At a mini-summit in Brussels, Vella met with ministers from Britain, the Czech Republic, France, Germany, Hungary, Italy, Romania, Slovakia and Spain to discuss concern about pollution levels.
“Deadlines for meeting these obligations have long since elapsed and some say we’ve already waited too long…But we can delay no more,” Vella stated. He also added that some countries are still failing to meet deadlines set for 2005 and 2010.
Great Britain, one of the eight states who were warned, reached its legal air pollution limit for 2018 in just the first month of the year. Since 2010, air quality has been at illegal levels in London and most urban areas in the UK.

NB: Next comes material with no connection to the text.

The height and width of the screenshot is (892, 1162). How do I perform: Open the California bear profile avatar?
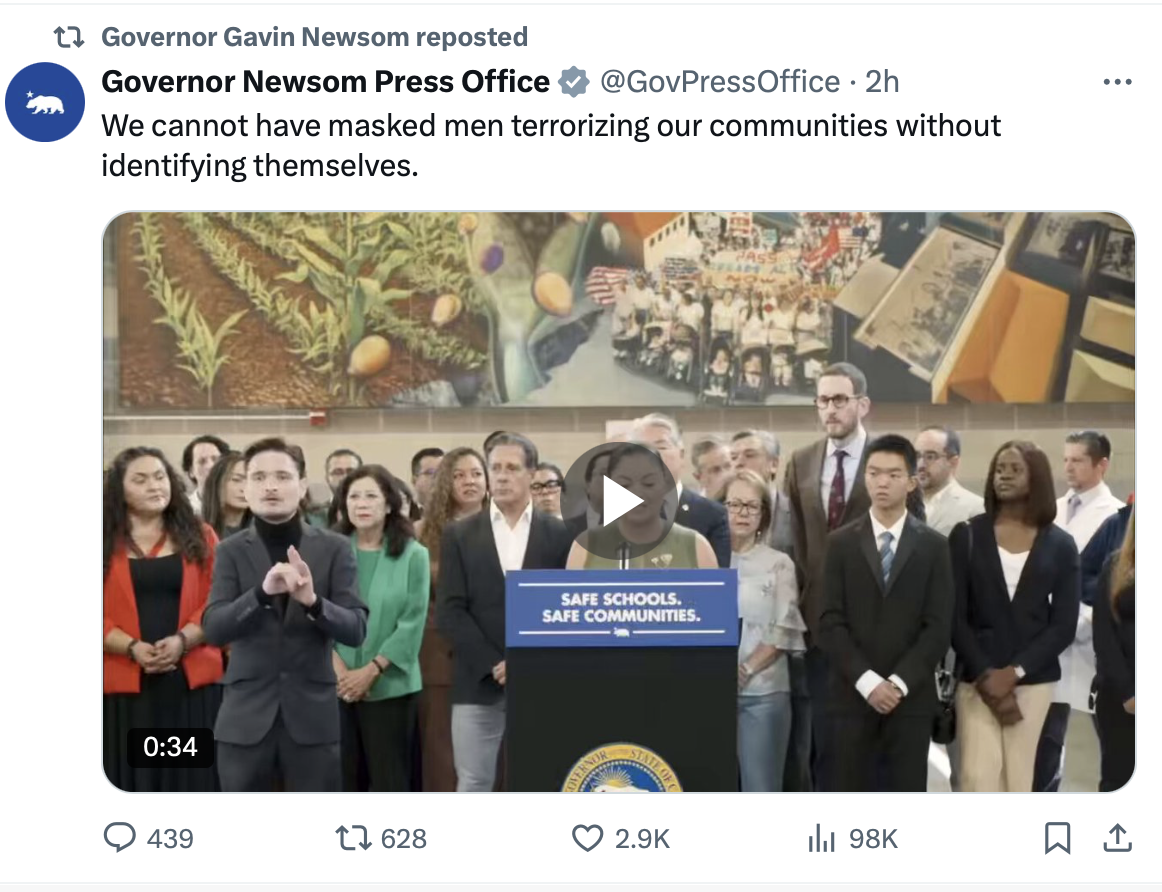(x=44, y=102)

The European Commission says that poor air quality is caused by vehicle exhausts, industry, refining, and agriculture. According to the Royal College of Physicians, approximately 40,000 early deaths a year due to pollutants such as nitrogen dioxide, which exacerbate asthma and other respiratory problems.
Post-Brexit, the UK will still be liable to pay significant fines that were previously levied in 2010 if they do not heed Vella’s warning.
French Environment Minister Nicolas Hulot stated the nitrogen dioxide emissions in his country have dropped, but conceded that several regions have hit high pollution levels. He, like his fellow EU members, blamed energy and transport policy.
Vella gave the countries until the end of the week to submit proposals for the European Commission analysis, insisting that the only way for the European members to avoid court action is to take immediate steps.